(Collection entries)
──────────

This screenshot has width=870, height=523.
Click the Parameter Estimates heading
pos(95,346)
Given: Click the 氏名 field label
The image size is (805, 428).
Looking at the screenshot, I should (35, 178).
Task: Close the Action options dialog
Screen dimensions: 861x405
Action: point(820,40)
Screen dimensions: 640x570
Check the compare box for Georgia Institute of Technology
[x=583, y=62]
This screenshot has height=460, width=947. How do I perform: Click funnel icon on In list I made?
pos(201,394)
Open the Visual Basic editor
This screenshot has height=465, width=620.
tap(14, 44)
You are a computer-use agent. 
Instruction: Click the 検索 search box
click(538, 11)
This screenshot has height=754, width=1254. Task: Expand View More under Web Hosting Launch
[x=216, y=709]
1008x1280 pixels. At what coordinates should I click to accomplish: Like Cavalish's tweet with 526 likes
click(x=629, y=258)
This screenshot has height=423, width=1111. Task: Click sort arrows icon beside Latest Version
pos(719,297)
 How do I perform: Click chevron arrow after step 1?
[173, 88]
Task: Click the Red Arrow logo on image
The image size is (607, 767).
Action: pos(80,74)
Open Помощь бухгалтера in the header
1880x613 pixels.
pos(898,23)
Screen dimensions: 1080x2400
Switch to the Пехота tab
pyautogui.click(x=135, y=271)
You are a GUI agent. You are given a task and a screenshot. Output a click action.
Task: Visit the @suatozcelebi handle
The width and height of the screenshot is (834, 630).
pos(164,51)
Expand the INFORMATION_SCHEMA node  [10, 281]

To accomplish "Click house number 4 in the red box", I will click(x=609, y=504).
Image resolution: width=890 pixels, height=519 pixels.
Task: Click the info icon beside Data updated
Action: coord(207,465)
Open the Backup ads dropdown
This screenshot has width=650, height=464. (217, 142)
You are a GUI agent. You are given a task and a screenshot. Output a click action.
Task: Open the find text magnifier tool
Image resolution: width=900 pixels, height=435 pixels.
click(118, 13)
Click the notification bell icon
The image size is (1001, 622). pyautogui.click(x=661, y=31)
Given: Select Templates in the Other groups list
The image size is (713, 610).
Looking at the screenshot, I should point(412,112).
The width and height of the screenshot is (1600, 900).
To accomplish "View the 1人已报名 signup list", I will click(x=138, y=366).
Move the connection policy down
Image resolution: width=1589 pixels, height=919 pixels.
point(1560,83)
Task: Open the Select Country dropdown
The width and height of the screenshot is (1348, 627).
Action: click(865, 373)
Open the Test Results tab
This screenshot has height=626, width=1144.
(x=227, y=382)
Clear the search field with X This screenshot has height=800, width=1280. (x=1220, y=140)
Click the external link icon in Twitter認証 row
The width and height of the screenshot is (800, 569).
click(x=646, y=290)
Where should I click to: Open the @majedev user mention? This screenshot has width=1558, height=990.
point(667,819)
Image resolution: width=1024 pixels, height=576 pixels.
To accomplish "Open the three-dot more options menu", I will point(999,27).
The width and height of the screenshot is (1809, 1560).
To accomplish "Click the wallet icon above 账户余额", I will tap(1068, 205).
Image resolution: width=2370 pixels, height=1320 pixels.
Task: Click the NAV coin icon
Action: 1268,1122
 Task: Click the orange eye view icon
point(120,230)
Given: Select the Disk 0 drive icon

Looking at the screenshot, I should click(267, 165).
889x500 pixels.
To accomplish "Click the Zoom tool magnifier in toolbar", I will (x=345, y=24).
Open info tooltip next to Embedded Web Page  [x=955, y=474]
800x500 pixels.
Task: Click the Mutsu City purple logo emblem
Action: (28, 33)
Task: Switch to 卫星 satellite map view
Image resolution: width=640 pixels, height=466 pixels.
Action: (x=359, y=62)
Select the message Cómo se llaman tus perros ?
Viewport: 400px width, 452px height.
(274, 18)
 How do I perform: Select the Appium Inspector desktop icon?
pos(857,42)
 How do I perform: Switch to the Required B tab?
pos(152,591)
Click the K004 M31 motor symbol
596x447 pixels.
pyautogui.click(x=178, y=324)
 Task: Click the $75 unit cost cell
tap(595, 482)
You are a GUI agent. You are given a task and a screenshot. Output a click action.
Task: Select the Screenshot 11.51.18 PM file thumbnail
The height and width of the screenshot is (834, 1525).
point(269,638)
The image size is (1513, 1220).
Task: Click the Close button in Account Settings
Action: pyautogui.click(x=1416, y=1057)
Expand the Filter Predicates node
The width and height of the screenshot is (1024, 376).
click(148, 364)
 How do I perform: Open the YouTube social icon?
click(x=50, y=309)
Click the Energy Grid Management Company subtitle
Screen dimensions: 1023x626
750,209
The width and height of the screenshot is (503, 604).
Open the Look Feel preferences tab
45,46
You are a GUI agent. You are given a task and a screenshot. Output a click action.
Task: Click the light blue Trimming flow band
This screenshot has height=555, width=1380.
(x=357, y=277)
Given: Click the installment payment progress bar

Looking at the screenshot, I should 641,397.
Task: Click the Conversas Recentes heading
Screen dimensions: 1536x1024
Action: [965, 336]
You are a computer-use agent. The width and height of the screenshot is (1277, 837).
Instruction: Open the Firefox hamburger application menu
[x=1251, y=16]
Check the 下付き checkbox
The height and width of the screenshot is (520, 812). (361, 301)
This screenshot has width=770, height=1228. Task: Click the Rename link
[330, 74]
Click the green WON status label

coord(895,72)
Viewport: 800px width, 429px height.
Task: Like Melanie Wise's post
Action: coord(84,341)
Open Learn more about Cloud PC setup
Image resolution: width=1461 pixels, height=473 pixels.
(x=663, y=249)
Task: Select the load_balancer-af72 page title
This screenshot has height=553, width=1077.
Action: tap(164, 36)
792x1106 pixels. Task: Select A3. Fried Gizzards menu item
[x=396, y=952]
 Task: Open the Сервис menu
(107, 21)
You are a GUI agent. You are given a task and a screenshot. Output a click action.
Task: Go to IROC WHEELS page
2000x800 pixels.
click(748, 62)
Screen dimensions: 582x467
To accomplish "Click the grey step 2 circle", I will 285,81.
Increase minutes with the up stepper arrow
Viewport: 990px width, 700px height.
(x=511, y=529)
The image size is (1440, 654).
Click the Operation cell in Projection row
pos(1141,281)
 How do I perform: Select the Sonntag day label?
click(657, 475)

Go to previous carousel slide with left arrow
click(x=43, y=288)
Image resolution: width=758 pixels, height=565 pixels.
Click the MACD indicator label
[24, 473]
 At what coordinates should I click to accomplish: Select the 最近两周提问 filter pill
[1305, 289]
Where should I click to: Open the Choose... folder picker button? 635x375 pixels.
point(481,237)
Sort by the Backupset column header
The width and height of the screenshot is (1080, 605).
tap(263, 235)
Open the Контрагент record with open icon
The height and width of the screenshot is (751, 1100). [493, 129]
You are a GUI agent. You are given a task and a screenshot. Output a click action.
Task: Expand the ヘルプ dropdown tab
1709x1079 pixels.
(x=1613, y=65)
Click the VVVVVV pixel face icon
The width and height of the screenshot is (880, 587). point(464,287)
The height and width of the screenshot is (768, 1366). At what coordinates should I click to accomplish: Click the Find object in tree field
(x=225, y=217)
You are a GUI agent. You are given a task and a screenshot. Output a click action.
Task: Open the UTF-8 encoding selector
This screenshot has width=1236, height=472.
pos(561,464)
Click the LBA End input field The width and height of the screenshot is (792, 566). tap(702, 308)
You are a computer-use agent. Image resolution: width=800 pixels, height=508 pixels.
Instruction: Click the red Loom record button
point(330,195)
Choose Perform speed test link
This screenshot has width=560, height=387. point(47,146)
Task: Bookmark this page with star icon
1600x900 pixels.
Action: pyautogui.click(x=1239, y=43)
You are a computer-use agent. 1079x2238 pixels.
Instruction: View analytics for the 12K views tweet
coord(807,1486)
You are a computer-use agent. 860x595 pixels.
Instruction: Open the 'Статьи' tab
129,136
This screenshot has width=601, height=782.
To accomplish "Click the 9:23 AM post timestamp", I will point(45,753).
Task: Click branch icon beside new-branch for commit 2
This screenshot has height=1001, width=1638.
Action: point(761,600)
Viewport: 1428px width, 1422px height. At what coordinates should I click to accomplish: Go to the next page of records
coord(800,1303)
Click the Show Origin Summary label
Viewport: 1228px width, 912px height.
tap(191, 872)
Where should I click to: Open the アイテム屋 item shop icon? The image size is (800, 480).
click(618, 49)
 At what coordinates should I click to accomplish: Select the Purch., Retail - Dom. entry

──────────

▶ [Assignment] Only the lines containing the string "options" are needed; pull them out of the records.

▶ [Task result]
Task: Close the Action options dialog
To accomplish "Open the three-dot more options menu", I will point(999,27).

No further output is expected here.